WILMINGTON, Del. The U.S. District Court for the District of Delaware has upheld the patent on a cardiovascular drug made by AstraZeneca, the Anglo-Swedish drug maker said Tuesday.
Judge Joseph Farnan ruled that the substance patent covering the drug Crestor (rosuvastatin calcium), U.S. Patent No. RE37,314, is valid and enforceable. The decision was in response to several companies’ attempts to market generic versions of the drug, including Mylan, Teva Pharmaceutical Industries and Apotex. The decision bars the Food and Drug Administration from approving a generic version of Crestor before the ’314 patent’s expiration, in 2016.
One of the most abbreviated new drug applications filed with the FDA was from India-based generic drug maker, Glenmark Generics.

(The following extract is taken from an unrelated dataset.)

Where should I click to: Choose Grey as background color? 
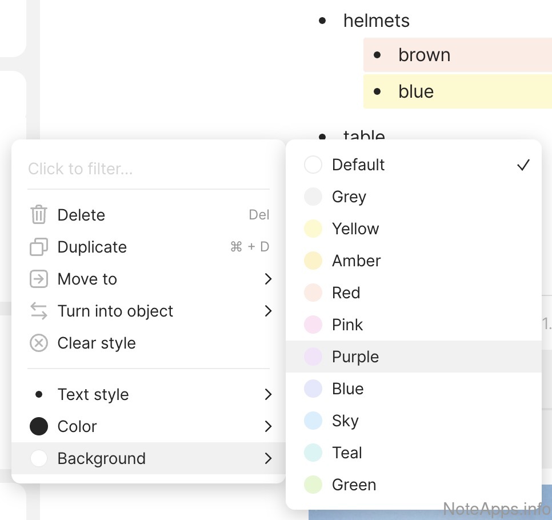[x=349, y=197]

The company was seeking approval for the commercial manufacture, use, importation, offer for sale and sale of rosuvastatin calcium (the active ingredient in Crestor) tablets in 5 mg, 10 mg, 20 mg and 40 mg dosage strengths.
“We are pleased with the court’s decision upholding the validity and enforceability of the ’314 substance patent,” AstraZeneca CEO David Brennan said. “The court’s decision reaffirms the strength of the intellectual property protecting Crestor.”